The Seattle Times Blows

[from 3/10/10]

The Seattle Times editorial board had this to say recently: "The General Assistance-Unemployable program has to go. This program, which provides a temporary safety net for people not working because of physical and mental disabilities, has been on just about every list of proposed cuts year after year."

Sort of like saying, "Charles Manson has asked to be released from prison every year since your mother wore hot pants. So by golly, it's about time we paroled him." Or, "Osama Bin Laden has been wanting to blow up a major US city for years. Let's give him Detroit. Hell, those people aren't working, let's blow it up for him."

That sort of reasoning impresses me. You can make a whole lot of things right, if all they have to be is mad-dog insistent. Why yes, I see it now, smoking crack has to be a good idea, there's someone smoking it in every doorway downtown every night. Why yes, if we're at war, year after year, then we should be.

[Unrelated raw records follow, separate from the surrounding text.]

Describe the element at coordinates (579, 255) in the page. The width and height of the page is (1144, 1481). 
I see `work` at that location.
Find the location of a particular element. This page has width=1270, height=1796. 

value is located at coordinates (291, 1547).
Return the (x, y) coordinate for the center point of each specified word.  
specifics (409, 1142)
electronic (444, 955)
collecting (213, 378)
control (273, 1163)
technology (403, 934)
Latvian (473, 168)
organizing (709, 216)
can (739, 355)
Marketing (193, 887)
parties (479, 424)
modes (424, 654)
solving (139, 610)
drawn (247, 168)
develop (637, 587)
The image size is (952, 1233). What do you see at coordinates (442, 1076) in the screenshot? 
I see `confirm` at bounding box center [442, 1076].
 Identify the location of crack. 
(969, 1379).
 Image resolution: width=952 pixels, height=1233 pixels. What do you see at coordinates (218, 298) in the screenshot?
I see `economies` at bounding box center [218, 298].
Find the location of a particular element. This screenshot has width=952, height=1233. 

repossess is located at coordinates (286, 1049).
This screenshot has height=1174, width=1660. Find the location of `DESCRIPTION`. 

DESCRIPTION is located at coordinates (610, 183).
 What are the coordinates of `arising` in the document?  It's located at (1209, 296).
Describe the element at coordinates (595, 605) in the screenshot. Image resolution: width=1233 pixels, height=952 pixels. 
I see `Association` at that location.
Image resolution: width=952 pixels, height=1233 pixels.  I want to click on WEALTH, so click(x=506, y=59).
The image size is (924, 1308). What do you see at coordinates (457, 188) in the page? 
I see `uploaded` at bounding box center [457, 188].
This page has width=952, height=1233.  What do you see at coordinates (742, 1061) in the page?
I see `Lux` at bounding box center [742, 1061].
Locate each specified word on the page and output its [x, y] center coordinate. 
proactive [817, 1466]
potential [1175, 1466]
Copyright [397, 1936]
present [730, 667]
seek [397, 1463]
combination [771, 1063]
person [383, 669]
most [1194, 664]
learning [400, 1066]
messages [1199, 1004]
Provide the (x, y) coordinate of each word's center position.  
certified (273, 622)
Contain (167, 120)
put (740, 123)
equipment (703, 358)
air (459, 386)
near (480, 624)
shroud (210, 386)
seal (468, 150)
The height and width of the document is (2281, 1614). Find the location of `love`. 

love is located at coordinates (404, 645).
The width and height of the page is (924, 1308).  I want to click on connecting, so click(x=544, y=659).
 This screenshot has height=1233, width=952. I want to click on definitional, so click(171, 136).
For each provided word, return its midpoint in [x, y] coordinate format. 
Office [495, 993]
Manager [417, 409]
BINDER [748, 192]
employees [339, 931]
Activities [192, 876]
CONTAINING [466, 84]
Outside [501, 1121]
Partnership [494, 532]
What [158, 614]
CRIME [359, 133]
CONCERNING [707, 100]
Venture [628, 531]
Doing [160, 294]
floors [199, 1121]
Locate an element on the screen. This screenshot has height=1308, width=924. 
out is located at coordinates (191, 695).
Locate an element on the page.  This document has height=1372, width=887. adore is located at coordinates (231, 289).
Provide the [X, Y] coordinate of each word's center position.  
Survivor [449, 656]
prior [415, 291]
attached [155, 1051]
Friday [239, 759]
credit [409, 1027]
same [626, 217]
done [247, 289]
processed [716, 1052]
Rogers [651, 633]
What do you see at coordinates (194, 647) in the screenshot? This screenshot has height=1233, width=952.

"Who do these physically and mental disabled people think they are, going around being unemployed like that? OK, they're 'disabled', whatever that means (we're a newspaper, not some Poindexter-walking-dictionary), but that doesn't mean they can't be pimped!"

The Seattle Times editorial department seems to believe that if you withhold funds from GA-U, poverty will cost us all less. After all, if you don't give the poor people money, they'll either get by or die, right? And that'll be free for the rest of us! It's a win-win situation!

The Times is run by such adorable, cute, knuckle-dragging, social Darwinians. Aren't they the cutest social Darwinians you ever did see? Yes they are!

It's not that the Times doesn't understand the benefits of free money. They were happy to get their 40% discount in B&O taxes last year, along with this state's other newspapers. That was OK because at least they are working (only just -- it would help if they fired up a collective neuron once in a while) and the tax break was just a tax break and not income. Sill, it was a gift, justified at the time because newspapers were hurting, and granted in spite of a state budget shortfall. It was an investment, after all. An investment in newspapers, something we care about!

Maybe we have here a continuation of the "corporations are people, too, and they're bigger so they're more so than ordinary people" theory. When corporations hurt, they hurt more than anyone else.

I would be inclined to go along with the Times view if these disabled people on welfare were making off like Madoff, but what we're talking about is a benefit that has been frozen since the early 90s at $339 per month max, although that is now not enough money to pay commercial rent, even assuming that the recipient doesn't spend any of it on anything else.

By the way, the thinking behind giving so little money, apparently (I'm making this up as I write it because obviously legislators arranged it, and so there can't really have been any thinking involved), is that 1) disabled people take up less space than non-disabled people, on average, so they can double and triple up in apartments and 2) they get food stamps don't they? What's that? -- The food stamps only pay for enough to buy food for two weeks of each month? Well then 3) they can go to food banks can't they? What's that? -- Without places to live they can't cook anything and have to carry food bank food everywhere? -- so, fine, they'll lose weight, more of them will be able to pack in a room, savings all around. We've also heard that rice soaked in jars of vinegar for a month becomes chewable.

Summarizing: The Seattle Times, not satisfied with the fact that GA-U is inadequate, wants it gone altogether, and the poor magically gone with it. Well, I'd like the Times gone. So?